• _Extracto del documento_

* * * * * * *

Sólo posee a Dios el que lo da todo, el que se da del todo, pues Dios no se
entrega al que se reserva algo. El que no está dispuesto a darlo todo aún
no ha dado el primer paso en la vida cristiana.
XXXIII DOMINGO DEL TIEMPO ORDINARIO
Mc 13,24-32
Finalmente, el
domingo trigésimo tercero, ya al final del tiempo Ordinario y del año
litúrgico, nos propone un fragmento del discurso escatológico (13,24-32).
Lo mismo que la primera lectura (Dan 12,1-3), el evangelio nos invita a
fijar nuestra mirada en las realidades últimas, en la intervención decisiva
de Dios en la historia de la humanidad. Lo que se afirma es la certeza de
la venida gloriosa de Cristo para reunir a los elegidos que le han
permanecido fieles en medio de las tribulaciones. Acerca del cuándo
sucederá, Jesús subraya la ignorancia, pero garantiza el cumplimiento
infalible de su palabra e invita a la vigilancia con la atención puesta en
los signos que irán sucediendo. Este acontecimiento final y definitivo dará
sentido a todo el caminar humano y a todas sus vicisitudes.
Está cerca
«Sabed que Él
está cerca». El texto de hoy nos habla de la venida de Cristo al final de
los tiempos. Las últimas semanas del año litúrgico nos encaran a ella.
Nosotros tendemos a olvidarnos de ella, como si estuviéramos muy lejos,
como si no fuera con nosotros. Sin embargo, la palabra de Dios considera
las cosas de otra manera: «El tiempo es corto» y «la apariencia de este
mundo pasa» (1Cor 7,29.31). El Señor está cerca y no podemos hacernos los
desentendidos. El que se olvida de esta venida decisiva de Cristo para
pedirnos cuentas es un necio (Lc 12,16-21).
«El día y la
hora nadie lo sabe». Dios ha ocultado el momento y también este hecho forma
parte de su plan infinitamente sabio y amoroso. No es para sorprendernos,
como si buscase nuestra condenación. Lo que busca es que estemos
vigilantes, atentos, «para que ese día no nos sorprenda como un ladrón»
(1Tes 5,4). No se trata de temor, sino de amor. Es una espera hecha de
deseo, incluso impaciente. El verdadero cristiano es el que «anhela su
venida» (2Tim 4,8).
El hecho de que
Cristo va a venir y de que «es necesario que nosotros seamos puestos al
descubierto ante el tribunal de Cristo» (2Cor 5,10), nos ha de llevar a no
vivir en las tinieblas, sino en la luz, a actuar de cara a Dios, en
referencia al juicio de Dios, un juicio que es presente, pues «ante Dios
estamos al descubierto» (2Cor 5,11); podremos engañar a los hombres, pero
no a Dios, ya que Él «escruta los corazones» (Rom 8,27).

* * * * * * *

• _Datos sin procesar_

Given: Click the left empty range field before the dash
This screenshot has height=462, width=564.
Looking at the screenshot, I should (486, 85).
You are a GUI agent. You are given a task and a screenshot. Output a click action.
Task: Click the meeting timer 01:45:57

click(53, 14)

* * * * * * *

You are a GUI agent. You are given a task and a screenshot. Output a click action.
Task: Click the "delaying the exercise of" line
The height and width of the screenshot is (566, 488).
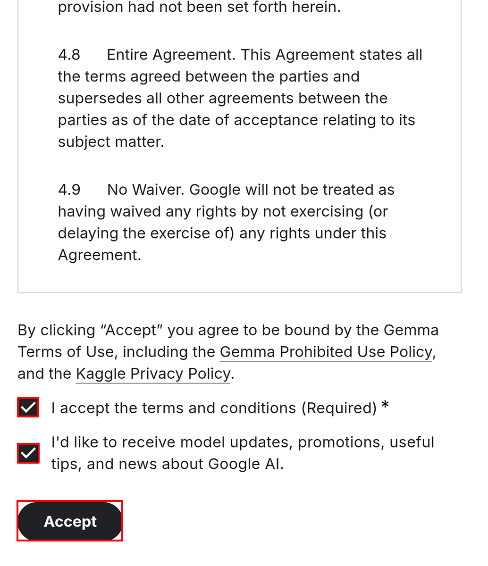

* * * * * * *

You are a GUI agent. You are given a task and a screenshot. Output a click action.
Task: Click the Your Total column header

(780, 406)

* * * * * * *

• _Objetivo del ejercicio_
Según el extracto del documento, ¿qué pasaje bíblico se señala como la primera lectura del domingo trigésimo tercero del tiempo ordinario?

• _Respuesta_
Dan 12,1-3.